1. Platon et le platonisme

PLATON ET LE PLATONISME
Extrait de HISTOIRE DE LA PHILOSOPHIE, TOME I: L’ANTIQUITÉ ET LE MOYEN AGE

Dès l’époque qui a suivi immédiatement Platon, il y a eu désaccord sur la signification de ses dialogues. De l’antiquité jusqu’à nos jours, on voit se réclamer de lui des doctrines divergentes ; à l’époque de Cicéron, par exemple, les uns rattachaient au nom de Platon un dogmatisme analogue à celui des stoïciens, les autres voyaient en lui un partisan du doute et de la suspension du jugement. Un peu plus tard, à partir du 1er siècle, les mystiques et les rénovateurs du pythagorisme s’emparent du nom et des écrits de Platon, et le platonisme devient synonyme d’une doctrine irrationaliste qui élève l’âme au dessus de la pensée et de l’être et l’unit à un Bien qui est aimé et goûté plutôt que connu. En revanche, nous voyons au XIXe siècle se dessiner une tendance, encore très forte maintenant, à faire de Platon un pur rationaliste qui identifie la réalité véritable à l’objet de l’intelligence et enseigne à déterminer cet objet par une discussion raisonnée, dont le type est emprunté aux mathématiques .

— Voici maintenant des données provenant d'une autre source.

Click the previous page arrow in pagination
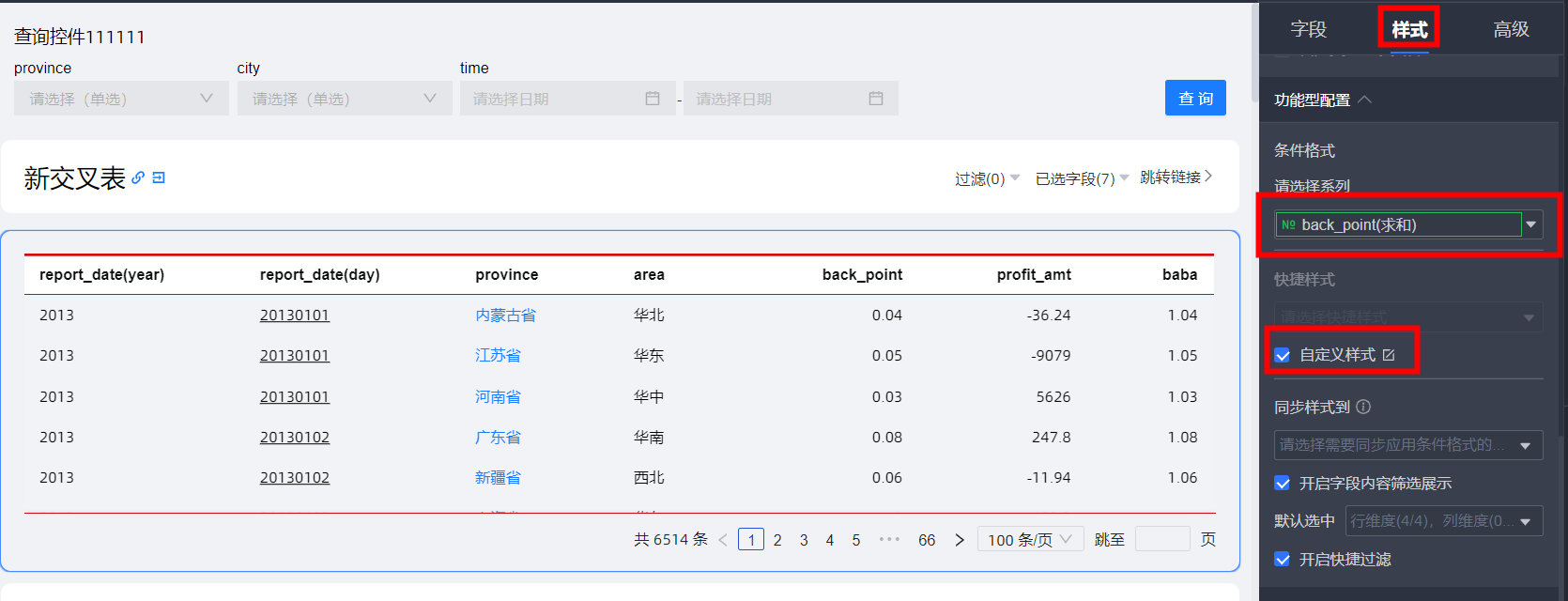This screenshot has height=601, width=1568. point(723,540)
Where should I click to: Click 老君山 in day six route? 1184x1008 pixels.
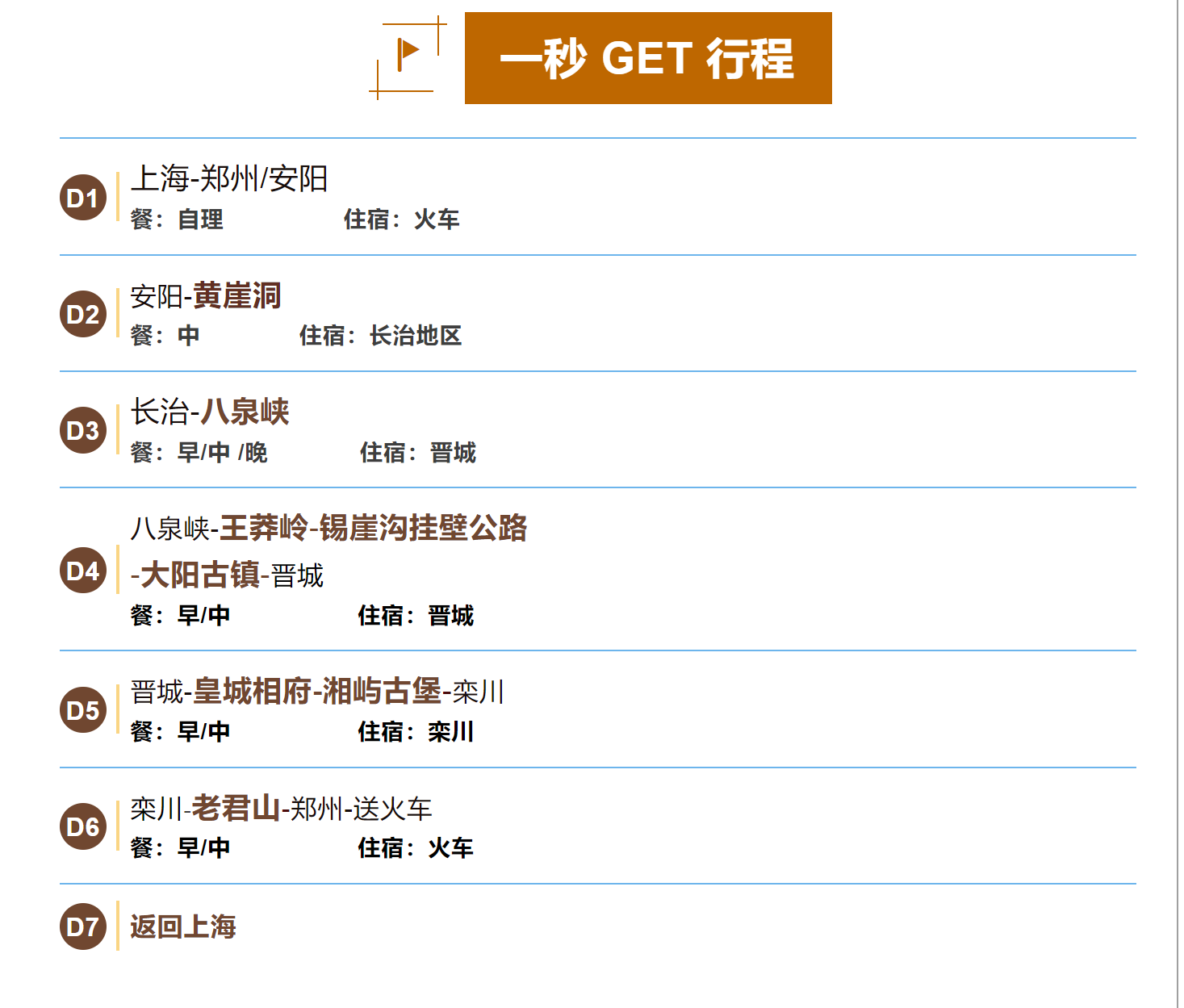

Une pareille divergence entre les interprètes s’explique non seulement par la richesse exceptionnelle de sa pensée, dont il est peut être impossible et, en tout cas, très difficile de saisir d’ensemble tous les aspects, mais par la forme littéraire qu’elle revêt. Insistons d’abord sur ce second point. Le dialogue platonicien n’a rien de ces traités didactiques, dont les philosophes ioniens et les médecins de la collection hippocratique donnaient déjà le modèle. Dans les œuvres de vieillesse seulement, on voit quelque chose de semblable : toutes les considérations physiologiques de la fin du Timée et une bonne partie des Lois sont de simples exposés ; mais ce sont des œuvres auxquelles Platon n’a pas donné, sauf en certaines parties, leur forme définitive. Sauf ces exceptions, les œuvres de Platon ont un aspect qui les classe tout à fait à part ; car, si, dans les écoles socratiques, à peu près contemporaines de Platon, on écrit des dialogues, cette forme d’exposition a été presque complètement abandonnée de l’antiquité, malgré les quelques exemples sporadiques qu’on en peut donner, comme ceux de Cicéron ou de Plutarque ; il est particulièrement significatif que les néo platoniciens de la fin de l’antiquité n’imitent jamais les procédés littéraires du maître et s’efforcent par tous les moyens de retrouver dans le dialogue la substance dogmatique, et il est d’autant plus important de chercher à apprécier la forme littéraire de la pensée platonicienne, dans la mesure où elle intéresse l’interprétation de sa philosophie.